Dataset entries
----
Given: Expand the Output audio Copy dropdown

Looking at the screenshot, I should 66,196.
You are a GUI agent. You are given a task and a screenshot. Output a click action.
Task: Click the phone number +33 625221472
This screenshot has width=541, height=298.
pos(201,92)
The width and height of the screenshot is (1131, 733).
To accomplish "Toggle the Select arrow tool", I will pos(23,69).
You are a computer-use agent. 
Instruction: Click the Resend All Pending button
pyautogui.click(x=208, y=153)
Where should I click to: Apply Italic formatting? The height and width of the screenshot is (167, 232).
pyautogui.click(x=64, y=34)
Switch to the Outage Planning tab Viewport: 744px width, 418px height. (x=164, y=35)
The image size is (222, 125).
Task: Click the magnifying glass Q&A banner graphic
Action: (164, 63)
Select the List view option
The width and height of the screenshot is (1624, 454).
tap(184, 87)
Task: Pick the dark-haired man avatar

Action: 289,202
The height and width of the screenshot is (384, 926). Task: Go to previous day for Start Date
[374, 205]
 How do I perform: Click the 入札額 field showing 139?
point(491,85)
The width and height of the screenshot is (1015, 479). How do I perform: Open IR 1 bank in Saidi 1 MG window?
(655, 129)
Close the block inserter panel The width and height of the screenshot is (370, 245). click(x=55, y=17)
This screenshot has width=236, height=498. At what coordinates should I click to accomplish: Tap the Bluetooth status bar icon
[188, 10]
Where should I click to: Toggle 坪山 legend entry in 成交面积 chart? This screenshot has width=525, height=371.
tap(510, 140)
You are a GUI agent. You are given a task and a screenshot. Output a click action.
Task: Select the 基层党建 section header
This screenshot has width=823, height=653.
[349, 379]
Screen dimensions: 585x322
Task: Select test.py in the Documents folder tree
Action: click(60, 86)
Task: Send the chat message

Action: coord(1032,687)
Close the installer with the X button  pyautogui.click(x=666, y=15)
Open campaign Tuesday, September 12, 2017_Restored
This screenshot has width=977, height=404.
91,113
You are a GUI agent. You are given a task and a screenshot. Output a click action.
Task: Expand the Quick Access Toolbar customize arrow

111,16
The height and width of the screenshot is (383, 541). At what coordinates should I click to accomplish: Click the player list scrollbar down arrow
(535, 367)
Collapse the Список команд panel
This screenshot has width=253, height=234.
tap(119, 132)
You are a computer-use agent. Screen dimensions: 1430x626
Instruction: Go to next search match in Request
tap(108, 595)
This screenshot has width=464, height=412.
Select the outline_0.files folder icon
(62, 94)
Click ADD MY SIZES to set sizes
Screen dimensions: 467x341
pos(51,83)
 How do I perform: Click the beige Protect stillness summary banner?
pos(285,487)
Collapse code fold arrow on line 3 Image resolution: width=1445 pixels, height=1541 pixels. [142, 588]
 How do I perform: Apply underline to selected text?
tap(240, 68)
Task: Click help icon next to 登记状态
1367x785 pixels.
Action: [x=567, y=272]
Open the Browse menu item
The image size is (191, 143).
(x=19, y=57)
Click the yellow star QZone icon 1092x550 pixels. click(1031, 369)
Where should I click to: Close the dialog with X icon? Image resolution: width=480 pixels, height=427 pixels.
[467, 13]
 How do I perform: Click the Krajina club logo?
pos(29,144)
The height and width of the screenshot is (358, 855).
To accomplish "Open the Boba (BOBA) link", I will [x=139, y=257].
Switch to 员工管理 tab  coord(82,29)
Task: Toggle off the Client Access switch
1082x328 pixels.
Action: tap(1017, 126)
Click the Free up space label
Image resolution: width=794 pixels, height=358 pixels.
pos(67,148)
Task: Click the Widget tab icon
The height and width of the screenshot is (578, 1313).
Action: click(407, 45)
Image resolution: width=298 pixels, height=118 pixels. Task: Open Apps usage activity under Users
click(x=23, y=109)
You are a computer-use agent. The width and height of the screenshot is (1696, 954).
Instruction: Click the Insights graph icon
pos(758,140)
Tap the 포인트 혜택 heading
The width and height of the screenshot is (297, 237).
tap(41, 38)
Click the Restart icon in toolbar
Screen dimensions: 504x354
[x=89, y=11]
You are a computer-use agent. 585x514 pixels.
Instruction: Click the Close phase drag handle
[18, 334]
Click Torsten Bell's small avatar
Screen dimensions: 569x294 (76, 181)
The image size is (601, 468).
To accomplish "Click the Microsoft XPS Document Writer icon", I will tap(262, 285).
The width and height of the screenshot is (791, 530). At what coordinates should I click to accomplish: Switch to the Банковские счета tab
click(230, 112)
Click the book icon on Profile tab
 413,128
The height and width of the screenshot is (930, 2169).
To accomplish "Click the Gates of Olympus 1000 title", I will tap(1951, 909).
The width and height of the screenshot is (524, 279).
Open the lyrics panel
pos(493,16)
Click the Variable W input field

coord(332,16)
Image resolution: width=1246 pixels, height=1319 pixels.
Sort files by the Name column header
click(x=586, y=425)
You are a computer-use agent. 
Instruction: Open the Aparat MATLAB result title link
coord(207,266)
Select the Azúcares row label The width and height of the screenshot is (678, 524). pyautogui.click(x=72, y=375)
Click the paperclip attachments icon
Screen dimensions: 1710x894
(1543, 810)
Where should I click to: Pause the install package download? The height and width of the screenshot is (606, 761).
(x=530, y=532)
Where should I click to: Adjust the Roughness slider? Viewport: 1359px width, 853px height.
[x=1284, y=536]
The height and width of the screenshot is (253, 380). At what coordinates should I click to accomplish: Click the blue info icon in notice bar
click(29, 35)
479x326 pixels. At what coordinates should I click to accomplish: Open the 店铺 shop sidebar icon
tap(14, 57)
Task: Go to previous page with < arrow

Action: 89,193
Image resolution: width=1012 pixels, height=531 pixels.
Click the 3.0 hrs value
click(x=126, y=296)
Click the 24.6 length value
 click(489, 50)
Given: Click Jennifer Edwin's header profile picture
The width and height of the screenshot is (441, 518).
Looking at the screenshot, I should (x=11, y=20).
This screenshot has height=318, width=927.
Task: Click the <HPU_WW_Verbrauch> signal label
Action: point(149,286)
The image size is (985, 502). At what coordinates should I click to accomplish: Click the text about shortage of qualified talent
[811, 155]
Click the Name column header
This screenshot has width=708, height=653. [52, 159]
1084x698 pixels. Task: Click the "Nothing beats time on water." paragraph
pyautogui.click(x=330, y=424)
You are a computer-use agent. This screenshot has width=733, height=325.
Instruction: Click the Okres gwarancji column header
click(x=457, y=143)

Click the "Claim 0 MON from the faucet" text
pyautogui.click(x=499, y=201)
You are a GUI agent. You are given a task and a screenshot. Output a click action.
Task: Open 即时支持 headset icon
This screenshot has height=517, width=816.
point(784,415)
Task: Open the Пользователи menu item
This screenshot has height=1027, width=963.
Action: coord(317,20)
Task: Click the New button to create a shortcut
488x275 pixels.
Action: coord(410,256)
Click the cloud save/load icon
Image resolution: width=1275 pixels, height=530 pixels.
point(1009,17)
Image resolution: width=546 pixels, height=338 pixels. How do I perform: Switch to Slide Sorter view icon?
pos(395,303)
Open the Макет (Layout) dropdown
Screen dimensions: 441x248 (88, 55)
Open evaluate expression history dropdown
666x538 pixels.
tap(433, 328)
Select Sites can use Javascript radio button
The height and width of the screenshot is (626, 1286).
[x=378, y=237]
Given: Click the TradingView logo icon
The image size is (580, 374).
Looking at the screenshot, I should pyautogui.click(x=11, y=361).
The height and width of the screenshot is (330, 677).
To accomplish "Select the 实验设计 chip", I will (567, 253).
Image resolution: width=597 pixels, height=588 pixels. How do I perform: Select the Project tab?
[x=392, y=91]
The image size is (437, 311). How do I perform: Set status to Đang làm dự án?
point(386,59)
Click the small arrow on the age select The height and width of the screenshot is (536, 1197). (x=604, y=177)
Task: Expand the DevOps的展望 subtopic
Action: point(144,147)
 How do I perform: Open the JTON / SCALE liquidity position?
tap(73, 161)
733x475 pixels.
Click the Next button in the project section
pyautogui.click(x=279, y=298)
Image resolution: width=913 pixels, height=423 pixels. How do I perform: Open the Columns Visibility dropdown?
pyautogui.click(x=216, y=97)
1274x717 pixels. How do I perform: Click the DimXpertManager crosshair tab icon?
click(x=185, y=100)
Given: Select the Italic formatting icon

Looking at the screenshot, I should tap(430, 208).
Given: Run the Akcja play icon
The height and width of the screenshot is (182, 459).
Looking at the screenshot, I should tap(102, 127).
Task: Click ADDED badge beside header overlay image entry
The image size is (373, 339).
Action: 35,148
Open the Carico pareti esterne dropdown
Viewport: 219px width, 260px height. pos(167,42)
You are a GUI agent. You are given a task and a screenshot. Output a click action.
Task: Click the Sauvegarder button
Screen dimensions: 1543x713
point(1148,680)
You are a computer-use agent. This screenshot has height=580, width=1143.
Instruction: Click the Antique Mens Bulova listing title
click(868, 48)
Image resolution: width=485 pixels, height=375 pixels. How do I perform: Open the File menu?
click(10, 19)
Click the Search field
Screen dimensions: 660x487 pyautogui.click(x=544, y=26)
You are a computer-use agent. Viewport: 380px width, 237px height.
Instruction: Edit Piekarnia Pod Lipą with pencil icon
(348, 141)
----
** INSTRUCTIONS FOR THE TASK **
Please transcribe only the lines in the records above running from the line that has "Where should I click to: Close" through the line that has "Switch to 员工管理", both included, exactly as they appear.

** SOLUTION FOR THIS PROBLEM **
Where should I click to: Close the dialog with X icon? Image resolution: width=480 pixels, height=427 pixels.
[467, 13]
 How do I perform: Click the Krajina club logo?
pos(29,144)
The height and width of the screenshot is (358, 855).
To accomplish "Open the Boba (BOBA) link", I will [x=139, y=257].
Switch to 员工管理 tab  coord(82,29)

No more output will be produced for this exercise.